START EXERCISE DATA

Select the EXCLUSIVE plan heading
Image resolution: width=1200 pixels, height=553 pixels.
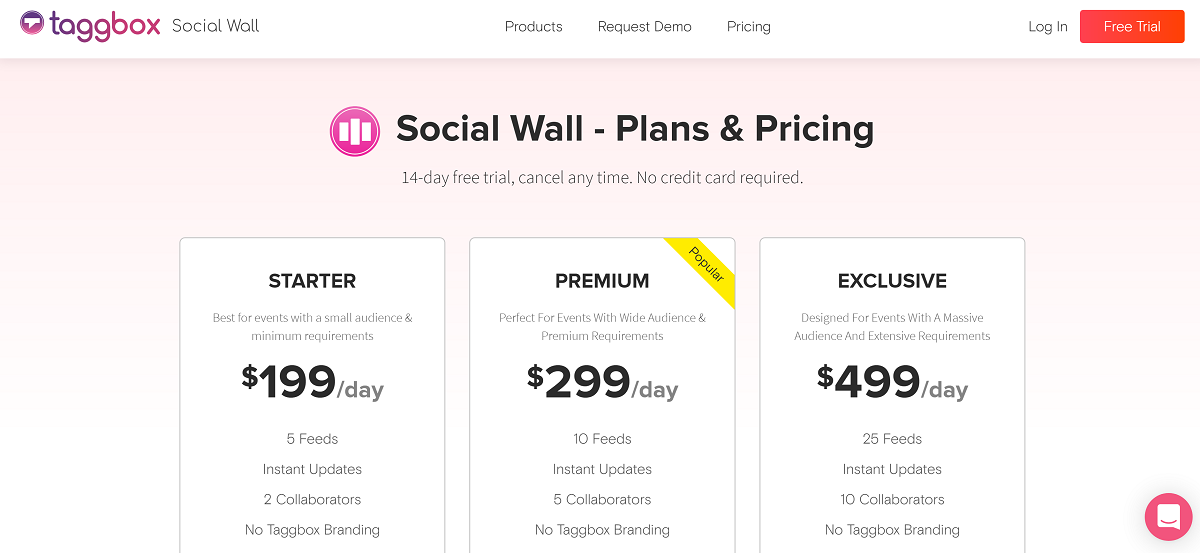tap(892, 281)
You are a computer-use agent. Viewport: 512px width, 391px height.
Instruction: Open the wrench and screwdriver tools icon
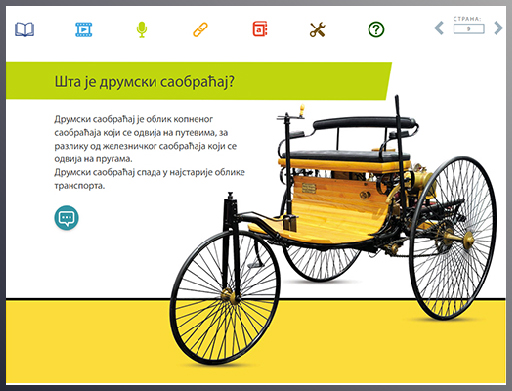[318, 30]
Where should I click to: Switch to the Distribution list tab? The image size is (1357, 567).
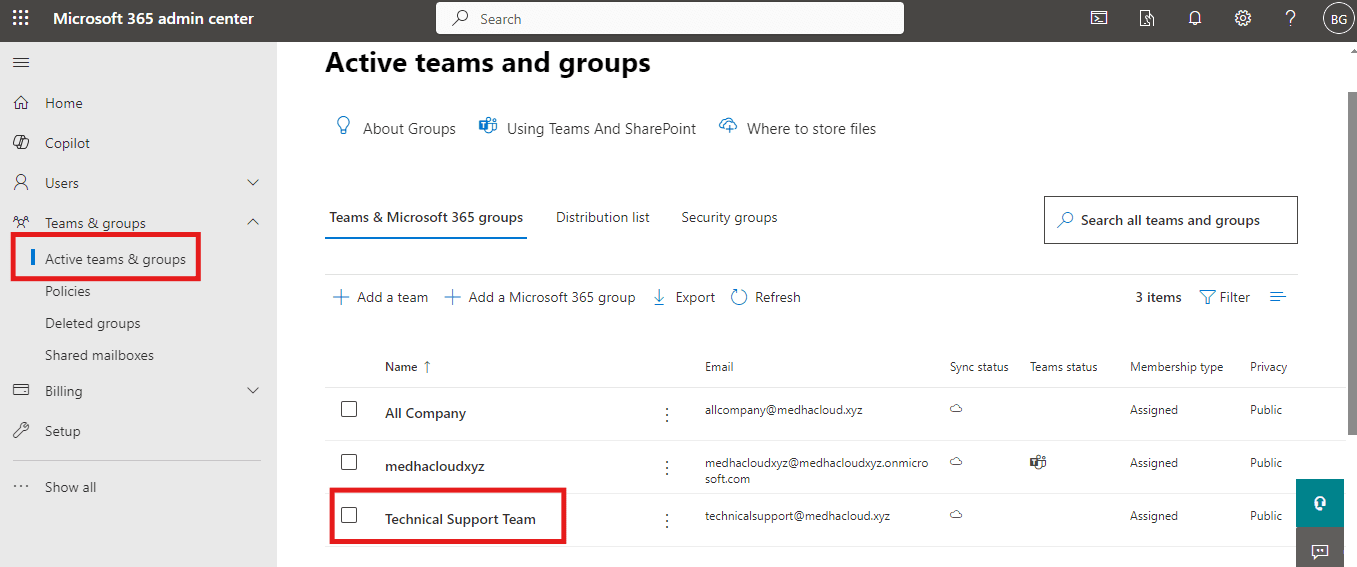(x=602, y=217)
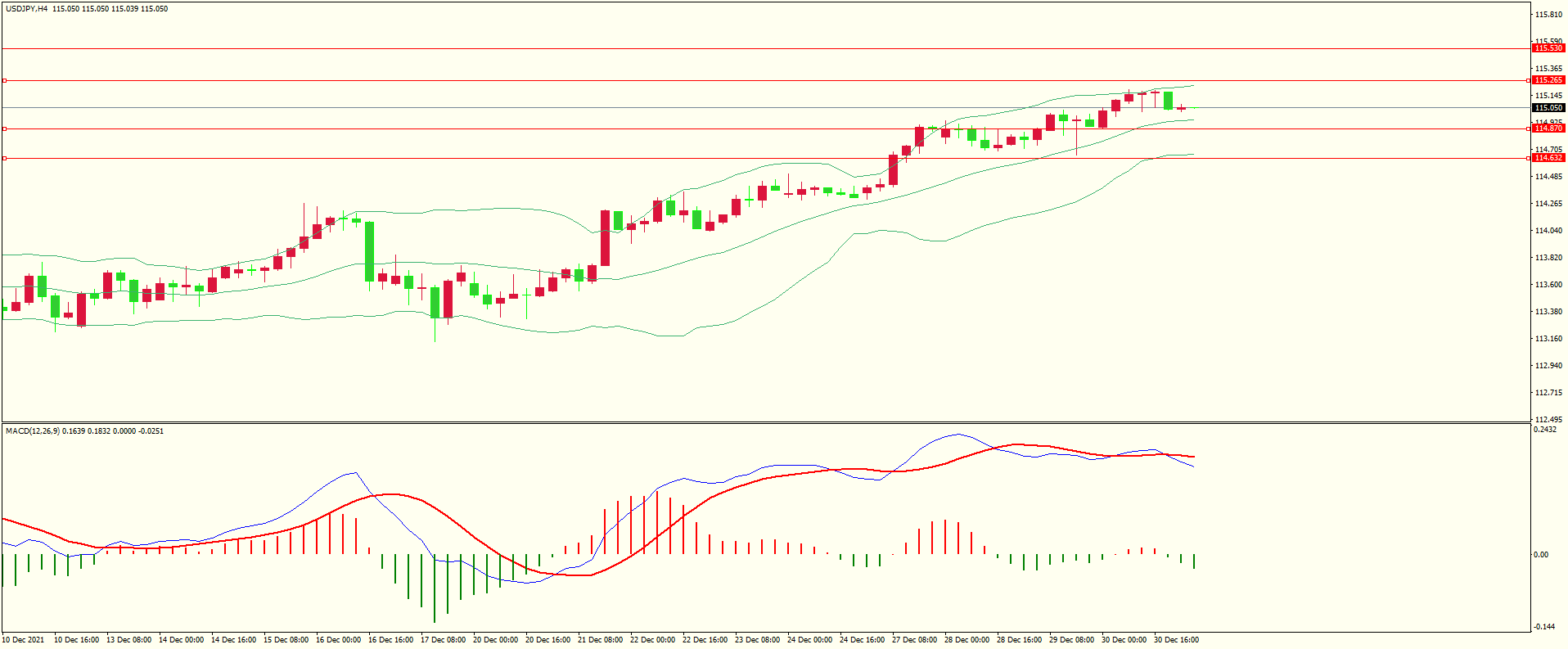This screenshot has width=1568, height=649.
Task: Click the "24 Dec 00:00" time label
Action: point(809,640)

END EXERCISE DATA
START EXERCISE DATA

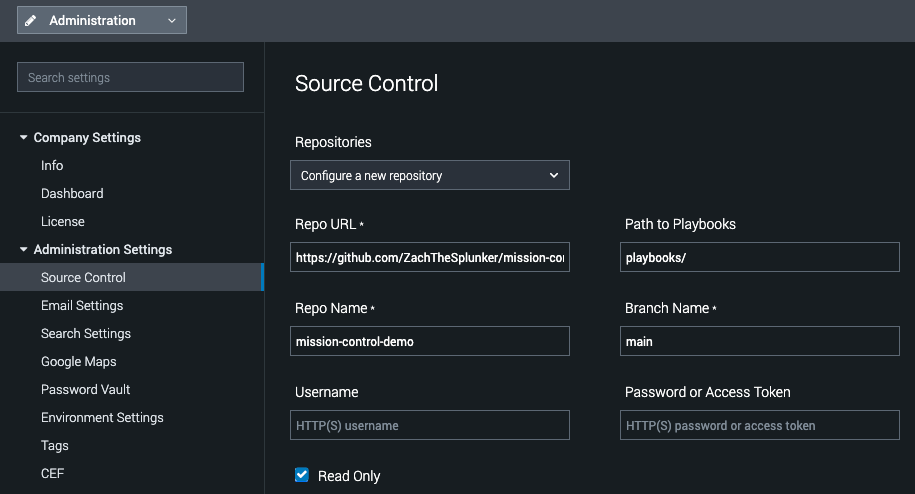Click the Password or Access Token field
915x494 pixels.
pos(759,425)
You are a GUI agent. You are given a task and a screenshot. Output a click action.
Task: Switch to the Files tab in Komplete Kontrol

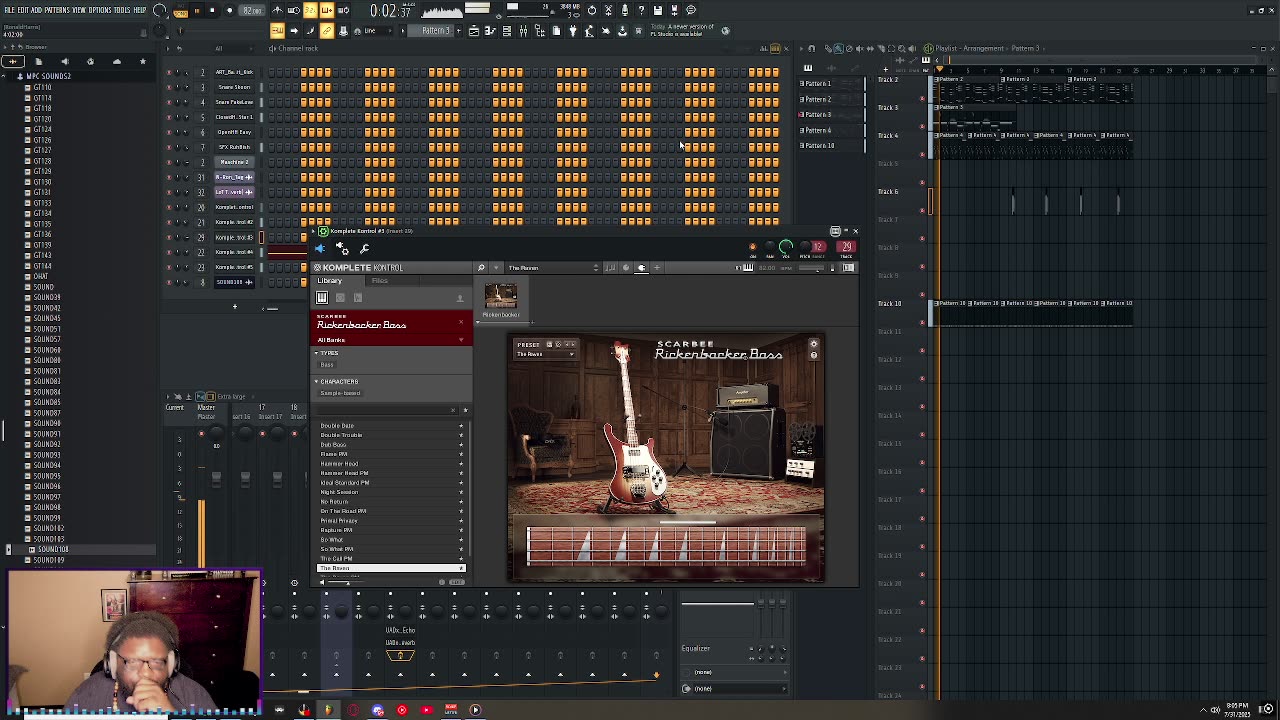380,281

END EXERCISE DATA

WORK TO BE COMPLETED >> Search the records for the word "agent". Copy each line where it appears.

RESPONSE AREA >>
You are a computer-use agent. Viewport: 512px width, 391px height.
You are a GUI agent. You are given a task and a screenshot. Output a click action.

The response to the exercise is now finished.